[Records excerpted from a collection]
****************************************
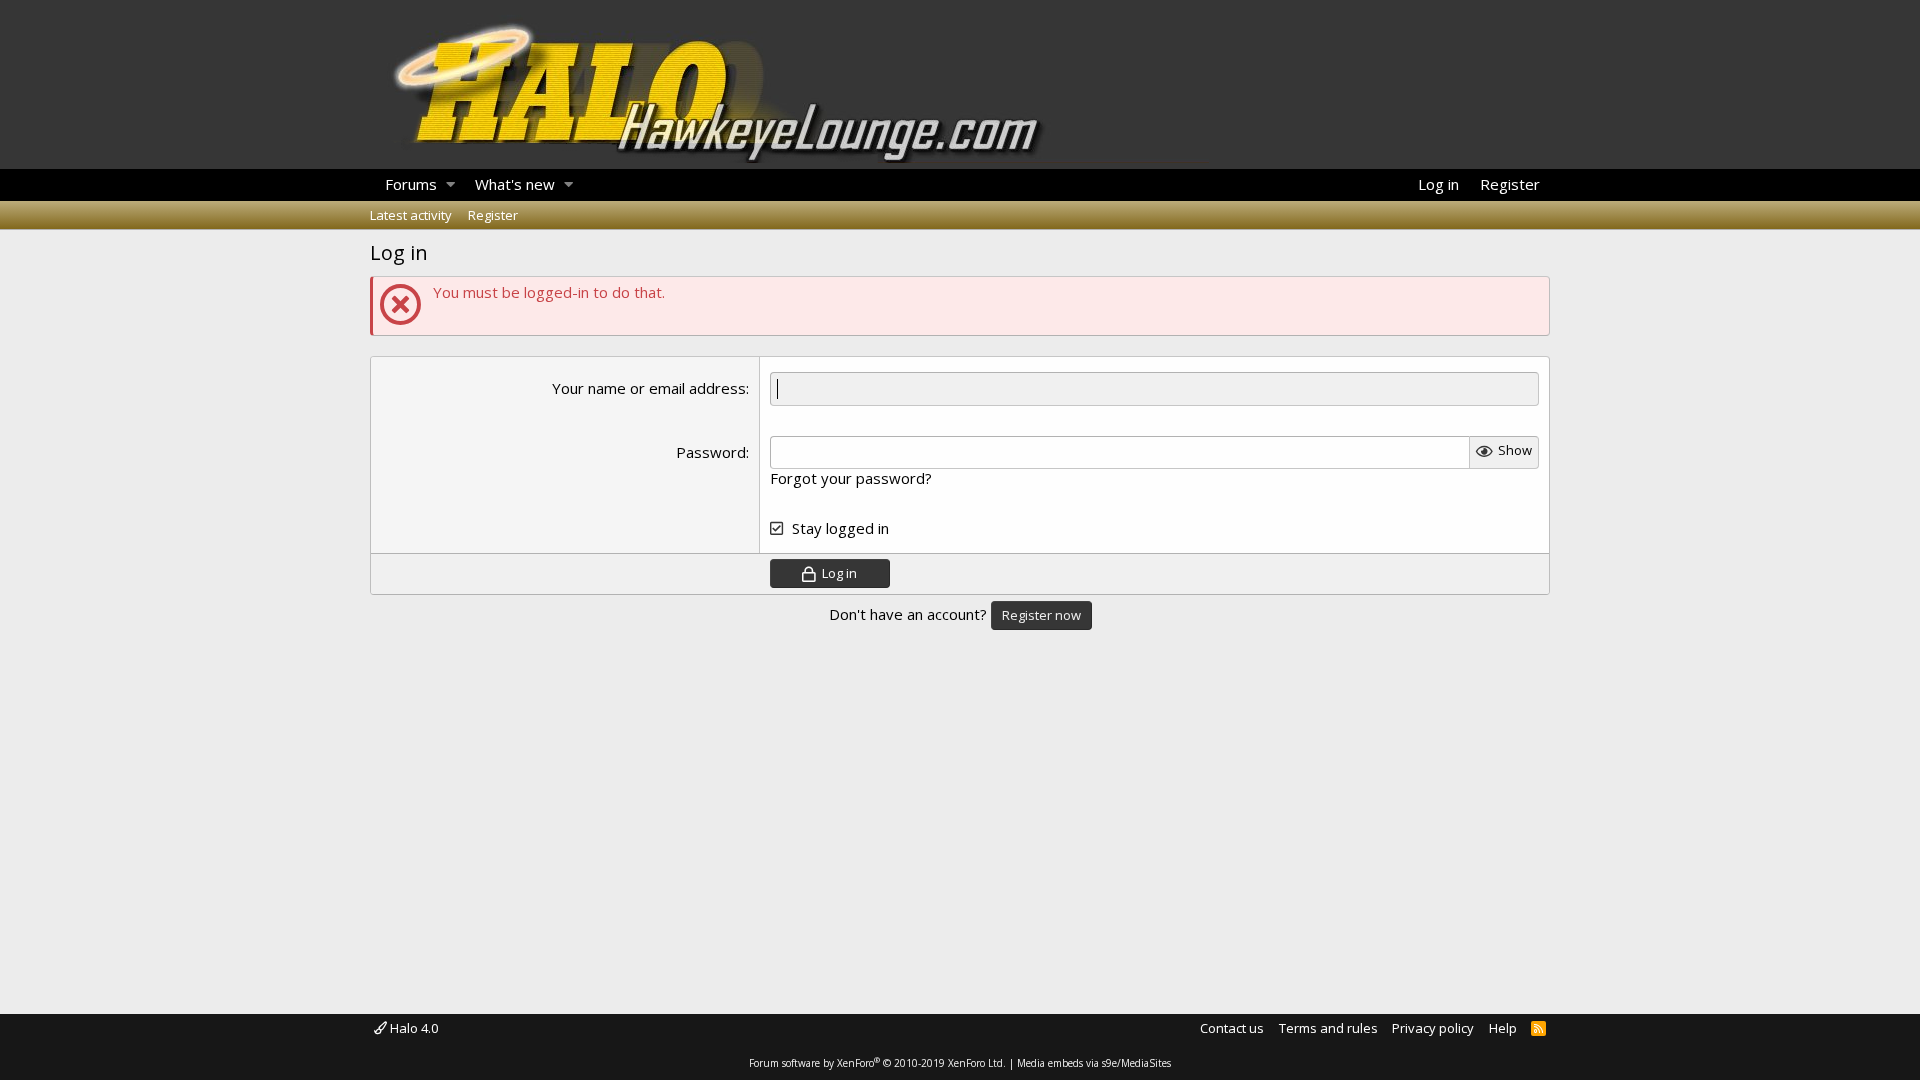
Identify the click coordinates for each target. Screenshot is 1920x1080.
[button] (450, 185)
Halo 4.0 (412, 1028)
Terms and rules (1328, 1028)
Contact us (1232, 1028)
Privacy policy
****************************************
> TASK REQUIREMENTS:
No pictures belong in the copy. Transcribe every entry exactly.

> ANSWER TO THE EXERCISE:
Identify the click coordinates for each target. Screenshot is 1920x1080.
[button] (450, 185)
Halo 4.0 (412, 1028)
Terms and rules (1328, 1028)
Contact us (1232, 1028)
Privacy policy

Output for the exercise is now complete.